• Hard to manipulate: Most digital safe locks are a Group 1 lock, meaning its hard to manipulate because you have 999,999 possible lock combinations. That would take a thief 27 years to go through every possible combo. On top of that, most safe e-locks have a lock out mode, which means after 4-5 wrong attempts, it shuts down for around 15 minutes.
• Quick and easy: A simple 6 digit code will get you into the safe quickly. It's convenient, and also much quicker if you have to keep your emergency firearm in the safe.
• User friendly: An electronic safe lock is designed for you to be able to change the existing combo to whatever new combo you want, whenever you want. And most code changing sequences are very easy to understand and follow.

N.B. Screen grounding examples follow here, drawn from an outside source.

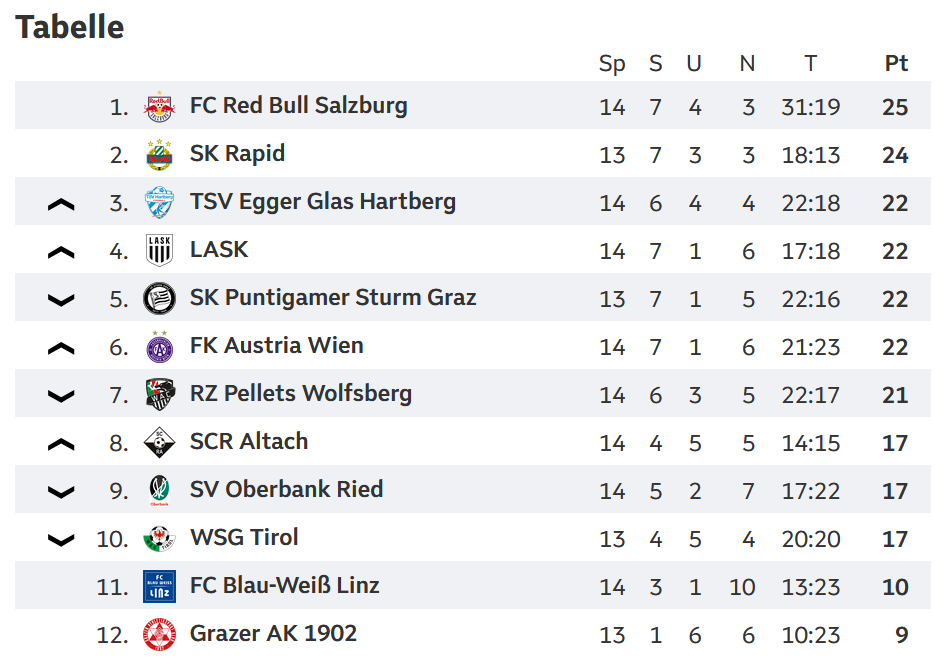949x664 pixels.
Task: Open the FC Red Bull Salzburg team link
Action: pos(298,105)
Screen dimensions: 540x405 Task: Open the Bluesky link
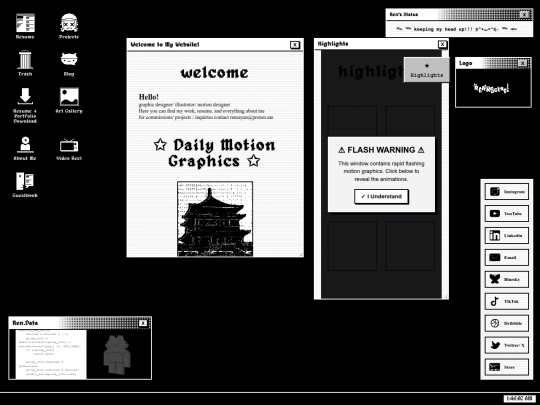pyautogui.click(x=507, y=279)
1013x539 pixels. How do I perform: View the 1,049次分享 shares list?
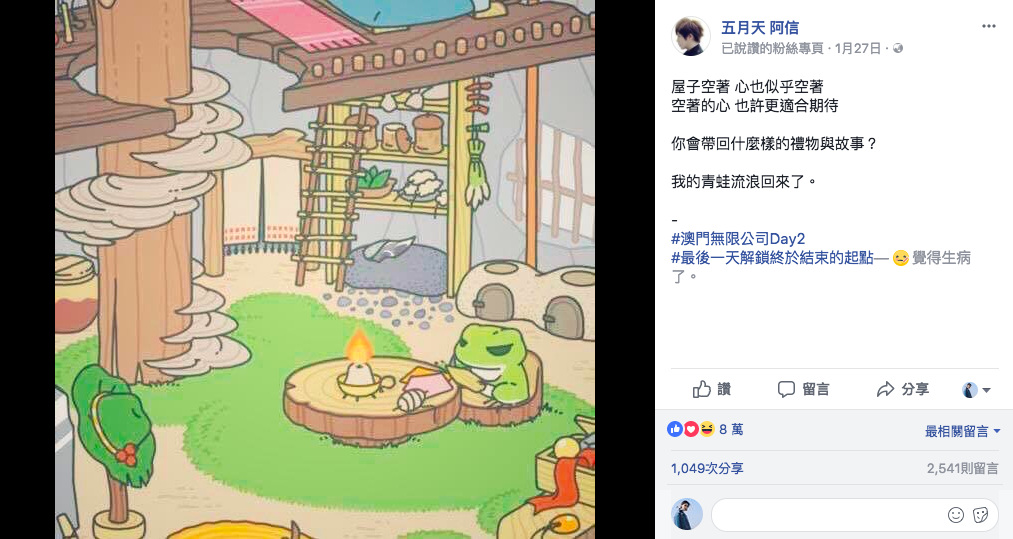707,469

• Power friendly: Most electronic safe locks have the battery outside in the casing that's easy to get to and easy to change. Plus, they have an internal power source that will remember your code even when the battery dies, so all you need to do is change the battery and you're good to go.
• Multiple Users: Some electronic locks allow multiple codes, usually with a manager code that controls the rest. This is a game changer for a lot of businesses, allowing for the revolving door of employees over time.
• Light the Night: A lot of electronic locks come with a light source so you can easily see the keypad.
• Electronics lifespan: Probably the biggest drawback, but also the most misunderstood. Like all electronic devices, an electronic safe lock will eventually fail. However, if its a quality brand you should get 8000 to 10,000 openings out of it. That's a lot of openings.
• Power reliant: Electonic safe locks run off of batteries, so you need to keep up with that.